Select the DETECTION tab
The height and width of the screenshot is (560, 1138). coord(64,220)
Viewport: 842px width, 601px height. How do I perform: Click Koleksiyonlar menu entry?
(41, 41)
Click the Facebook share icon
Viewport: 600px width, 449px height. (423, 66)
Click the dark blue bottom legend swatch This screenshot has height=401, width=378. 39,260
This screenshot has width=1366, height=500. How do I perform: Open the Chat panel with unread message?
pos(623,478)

══════

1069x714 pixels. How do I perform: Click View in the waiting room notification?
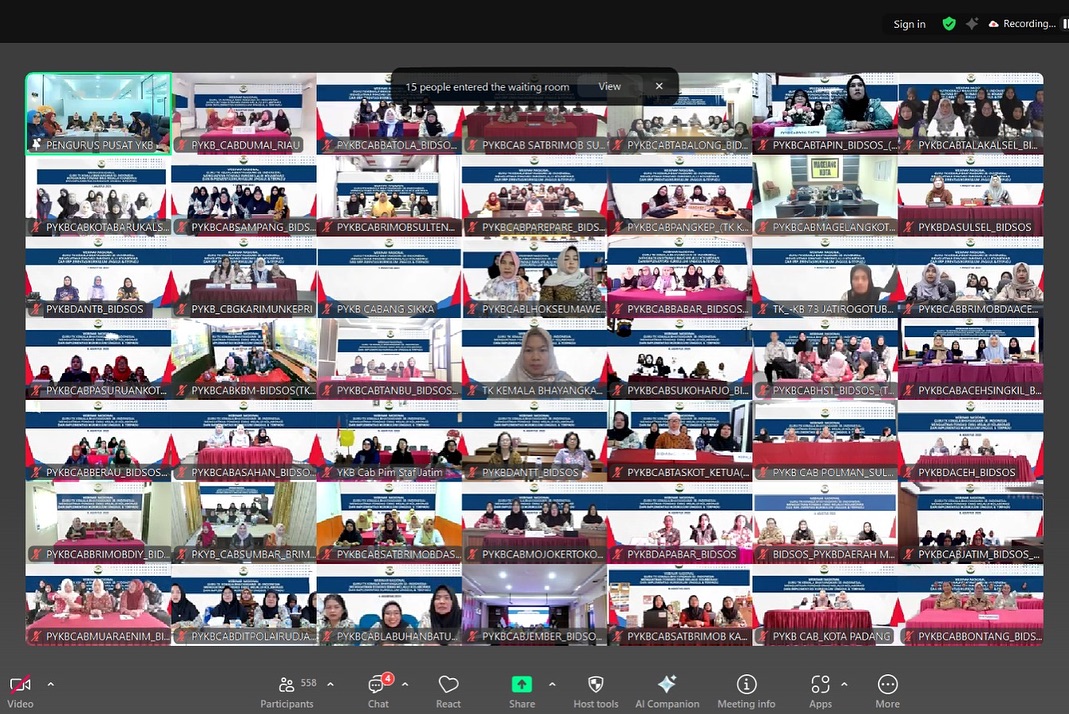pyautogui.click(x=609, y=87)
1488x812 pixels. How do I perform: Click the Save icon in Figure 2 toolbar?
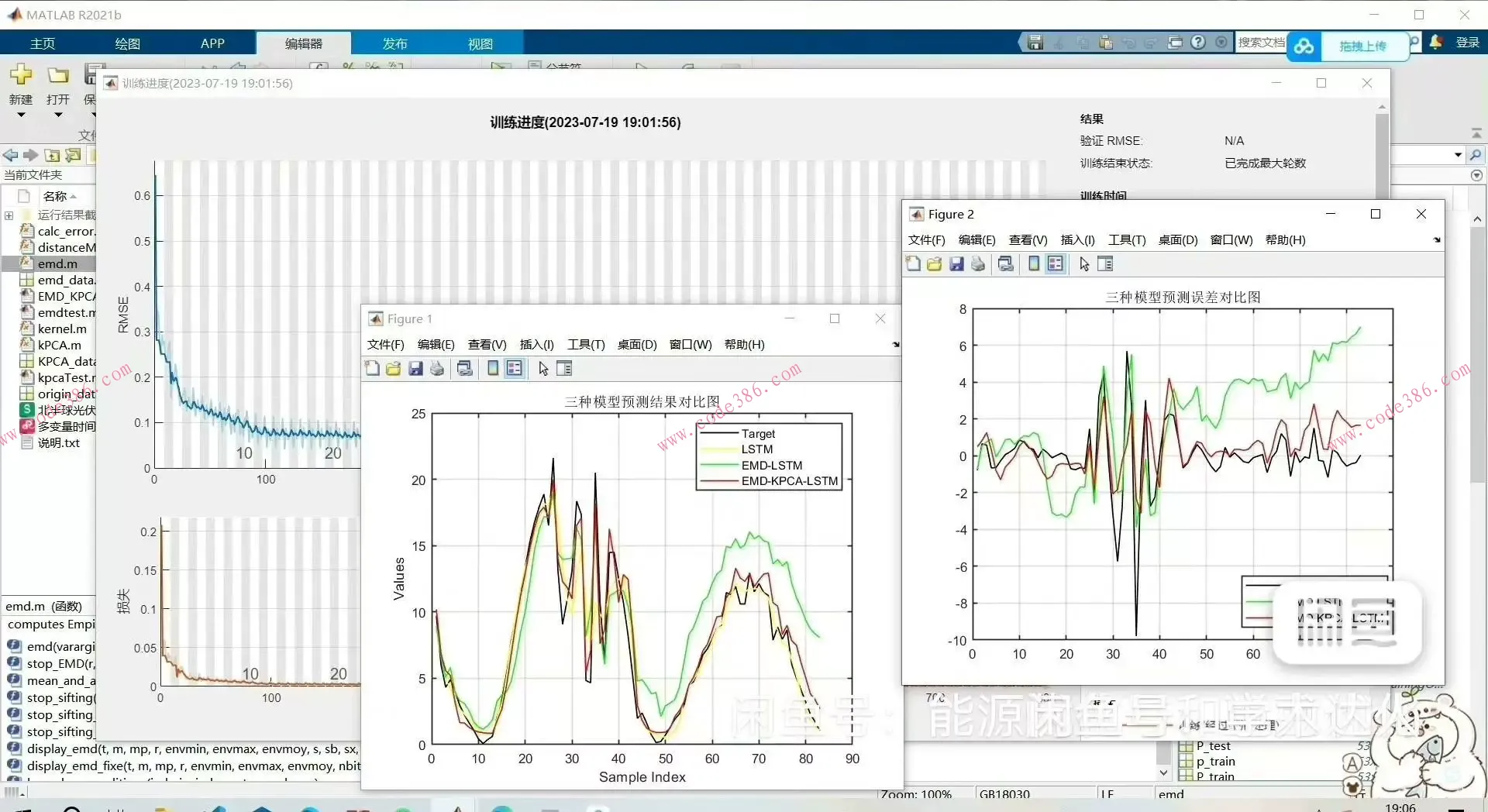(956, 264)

══════

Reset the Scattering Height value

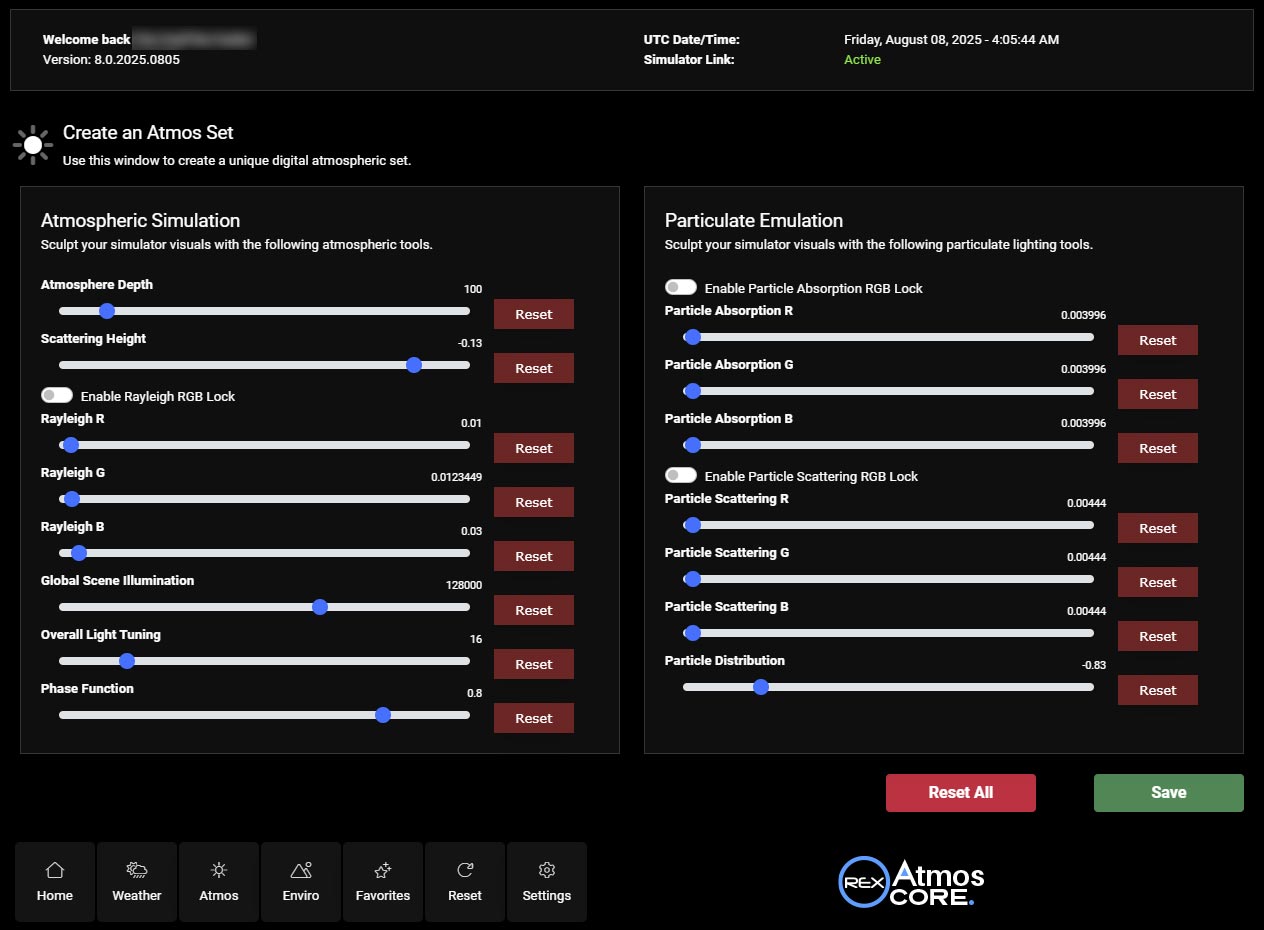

══════

Both end lines included, restate word for word the lines above from the line with "Click the Facebook share icon" to the line with "Click the dark", and nothing else.

Click the Facebook share icon
Viewport: 600px width, 449px height. (423, 66)
Click the dark blue bottom legend swatch This screenshot has height=401, width=378. 39,260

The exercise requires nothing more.